EXERCISE AIM — Using the records below, write out again exactly the lines that begin at the line containing "Task: Open the Extra menu in menu bar" and end at the line containing "906x750 pixels.", and no other lines.

[Entries taken from a collection]
• • •

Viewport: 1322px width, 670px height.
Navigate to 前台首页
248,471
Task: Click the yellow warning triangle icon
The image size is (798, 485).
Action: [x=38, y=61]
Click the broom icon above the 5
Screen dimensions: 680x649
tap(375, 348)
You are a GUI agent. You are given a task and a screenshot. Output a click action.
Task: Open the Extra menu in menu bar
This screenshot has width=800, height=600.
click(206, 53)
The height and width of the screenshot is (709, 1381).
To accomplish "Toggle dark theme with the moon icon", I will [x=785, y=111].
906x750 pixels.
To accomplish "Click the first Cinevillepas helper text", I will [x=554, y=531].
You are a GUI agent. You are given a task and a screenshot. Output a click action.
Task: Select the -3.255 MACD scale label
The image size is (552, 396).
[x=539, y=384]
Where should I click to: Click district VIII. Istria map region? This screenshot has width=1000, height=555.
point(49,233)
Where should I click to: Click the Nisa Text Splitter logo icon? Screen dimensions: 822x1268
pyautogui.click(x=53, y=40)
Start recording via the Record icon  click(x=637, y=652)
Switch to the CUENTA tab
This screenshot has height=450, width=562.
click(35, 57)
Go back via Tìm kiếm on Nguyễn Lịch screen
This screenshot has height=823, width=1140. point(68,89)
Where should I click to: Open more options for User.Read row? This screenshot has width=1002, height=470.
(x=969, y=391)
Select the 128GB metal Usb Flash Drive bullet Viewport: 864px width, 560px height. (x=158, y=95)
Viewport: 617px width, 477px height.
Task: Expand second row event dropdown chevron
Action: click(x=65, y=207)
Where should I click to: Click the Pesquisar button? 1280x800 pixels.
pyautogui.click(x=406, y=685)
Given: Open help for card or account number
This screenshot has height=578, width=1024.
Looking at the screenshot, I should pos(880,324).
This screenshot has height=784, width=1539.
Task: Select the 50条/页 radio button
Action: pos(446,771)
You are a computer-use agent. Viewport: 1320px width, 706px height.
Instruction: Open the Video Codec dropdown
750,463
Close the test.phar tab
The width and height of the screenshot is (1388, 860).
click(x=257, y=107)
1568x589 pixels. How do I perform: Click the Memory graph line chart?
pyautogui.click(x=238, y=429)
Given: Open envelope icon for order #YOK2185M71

• • •

WORKED SOLUTION —
Task: Open the Extra menu in menu bar
This screenshot has width=800, height=600.
click(206, 53)
The height and width of the screenshot is (709, 1381).
To accomplish "Toggle dark theme with the moon icon", I will [x=785, y=111].
906x750 pixels.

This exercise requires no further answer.